What to work on
Within the material below, filter for lines that hold the word "computer".

Dataset content
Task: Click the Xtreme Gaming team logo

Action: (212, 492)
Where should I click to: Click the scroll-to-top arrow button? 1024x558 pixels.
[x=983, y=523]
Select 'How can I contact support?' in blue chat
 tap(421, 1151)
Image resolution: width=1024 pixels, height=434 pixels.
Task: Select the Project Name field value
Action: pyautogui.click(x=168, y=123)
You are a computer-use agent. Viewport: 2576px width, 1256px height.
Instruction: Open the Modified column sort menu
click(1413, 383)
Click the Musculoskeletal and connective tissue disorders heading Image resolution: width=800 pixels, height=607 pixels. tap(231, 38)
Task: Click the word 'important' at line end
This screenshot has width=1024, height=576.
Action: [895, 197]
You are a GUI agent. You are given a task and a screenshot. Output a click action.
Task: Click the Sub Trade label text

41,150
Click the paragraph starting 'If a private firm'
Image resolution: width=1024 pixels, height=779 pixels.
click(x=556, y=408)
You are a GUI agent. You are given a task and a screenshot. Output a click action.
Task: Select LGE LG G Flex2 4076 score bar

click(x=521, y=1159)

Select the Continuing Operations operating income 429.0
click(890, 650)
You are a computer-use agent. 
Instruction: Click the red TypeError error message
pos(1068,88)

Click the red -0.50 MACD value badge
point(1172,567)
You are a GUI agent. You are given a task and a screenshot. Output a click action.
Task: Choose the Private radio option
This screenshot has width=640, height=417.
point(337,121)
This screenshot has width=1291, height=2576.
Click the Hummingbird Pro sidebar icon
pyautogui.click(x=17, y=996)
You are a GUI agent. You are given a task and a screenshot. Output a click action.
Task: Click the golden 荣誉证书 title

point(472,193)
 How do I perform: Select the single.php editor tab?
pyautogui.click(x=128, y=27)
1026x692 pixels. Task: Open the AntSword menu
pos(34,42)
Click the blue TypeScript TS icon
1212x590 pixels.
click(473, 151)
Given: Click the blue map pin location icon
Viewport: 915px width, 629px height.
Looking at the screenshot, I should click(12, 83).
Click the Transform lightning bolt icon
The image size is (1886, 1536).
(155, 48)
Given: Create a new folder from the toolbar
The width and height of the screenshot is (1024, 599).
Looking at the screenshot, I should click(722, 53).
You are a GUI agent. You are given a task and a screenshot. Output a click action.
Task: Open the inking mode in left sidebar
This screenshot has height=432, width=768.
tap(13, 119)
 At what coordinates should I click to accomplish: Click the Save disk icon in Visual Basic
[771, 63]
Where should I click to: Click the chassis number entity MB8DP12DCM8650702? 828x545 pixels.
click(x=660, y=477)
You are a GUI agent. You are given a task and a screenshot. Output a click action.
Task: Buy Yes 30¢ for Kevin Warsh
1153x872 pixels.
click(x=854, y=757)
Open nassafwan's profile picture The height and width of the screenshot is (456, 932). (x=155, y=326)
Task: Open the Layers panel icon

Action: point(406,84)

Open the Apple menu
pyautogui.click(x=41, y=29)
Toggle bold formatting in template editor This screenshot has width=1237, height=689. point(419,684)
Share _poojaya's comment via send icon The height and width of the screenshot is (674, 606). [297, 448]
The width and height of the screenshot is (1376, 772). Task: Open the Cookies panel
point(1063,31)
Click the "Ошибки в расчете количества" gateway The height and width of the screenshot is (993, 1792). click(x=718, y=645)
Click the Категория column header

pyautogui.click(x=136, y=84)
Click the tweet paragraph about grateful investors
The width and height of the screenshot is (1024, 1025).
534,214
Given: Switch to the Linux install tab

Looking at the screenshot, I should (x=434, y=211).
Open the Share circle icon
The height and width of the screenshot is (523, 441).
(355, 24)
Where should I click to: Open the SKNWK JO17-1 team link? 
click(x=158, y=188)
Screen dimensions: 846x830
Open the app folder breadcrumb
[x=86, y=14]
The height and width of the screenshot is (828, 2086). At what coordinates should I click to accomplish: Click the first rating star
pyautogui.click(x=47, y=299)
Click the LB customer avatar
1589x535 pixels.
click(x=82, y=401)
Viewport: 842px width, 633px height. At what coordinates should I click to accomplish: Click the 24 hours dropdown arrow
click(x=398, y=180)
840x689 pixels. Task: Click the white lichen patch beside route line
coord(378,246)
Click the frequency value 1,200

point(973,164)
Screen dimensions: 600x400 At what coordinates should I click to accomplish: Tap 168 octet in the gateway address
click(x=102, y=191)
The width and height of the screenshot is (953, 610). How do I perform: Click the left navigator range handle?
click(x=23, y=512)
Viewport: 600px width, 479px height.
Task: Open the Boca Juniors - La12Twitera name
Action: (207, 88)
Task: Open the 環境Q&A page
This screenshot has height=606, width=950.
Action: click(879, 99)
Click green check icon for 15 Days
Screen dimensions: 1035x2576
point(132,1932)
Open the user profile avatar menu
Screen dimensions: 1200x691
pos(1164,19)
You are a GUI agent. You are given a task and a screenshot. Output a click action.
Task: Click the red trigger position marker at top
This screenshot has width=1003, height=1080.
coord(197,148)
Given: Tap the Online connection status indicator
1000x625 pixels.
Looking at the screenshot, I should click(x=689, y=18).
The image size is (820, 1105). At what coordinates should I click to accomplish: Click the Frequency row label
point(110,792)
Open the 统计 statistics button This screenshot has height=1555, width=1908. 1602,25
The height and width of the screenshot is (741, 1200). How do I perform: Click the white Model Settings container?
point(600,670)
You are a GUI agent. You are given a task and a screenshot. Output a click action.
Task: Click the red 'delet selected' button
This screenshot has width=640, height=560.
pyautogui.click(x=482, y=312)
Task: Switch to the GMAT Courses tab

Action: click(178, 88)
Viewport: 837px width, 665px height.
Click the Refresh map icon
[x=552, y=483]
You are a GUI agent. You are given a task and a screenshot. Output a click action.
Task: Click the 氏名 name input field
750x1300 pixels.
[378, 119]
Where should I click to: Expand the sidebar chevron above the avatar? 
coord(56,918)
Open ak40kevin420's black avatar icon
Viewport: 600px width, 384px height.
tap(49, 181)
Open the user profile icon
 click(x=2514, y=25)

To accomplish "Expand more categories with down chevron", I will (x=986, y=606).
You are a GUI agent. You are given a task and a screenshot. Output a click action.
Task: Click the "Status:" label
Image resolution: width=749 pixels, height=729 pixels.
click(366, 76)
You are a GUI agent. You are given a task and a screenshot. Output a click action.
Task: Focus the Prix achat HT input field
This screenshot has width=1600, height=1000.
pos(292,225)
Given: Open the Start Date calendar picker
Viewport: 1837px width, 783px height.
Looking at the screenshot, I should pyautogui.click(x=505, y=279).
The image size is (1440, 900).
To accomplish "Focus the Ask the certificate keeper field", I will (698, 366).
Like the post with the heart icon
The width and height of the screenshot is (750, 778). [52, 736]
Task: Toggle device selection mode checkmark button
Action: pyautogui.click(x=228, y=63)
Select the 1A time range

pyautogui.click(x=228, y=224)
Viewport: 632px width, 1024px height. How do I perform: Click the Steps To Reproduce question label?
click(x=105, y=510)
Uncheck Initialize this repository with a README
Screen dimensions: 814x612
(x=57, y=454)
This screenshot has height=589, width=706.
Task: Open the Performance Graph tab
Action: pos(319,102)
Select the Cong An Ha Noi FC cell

Exercise output
You are a computer-use agent. Viewport: 2576px width, 1256px height.
You are a computer-use agent. 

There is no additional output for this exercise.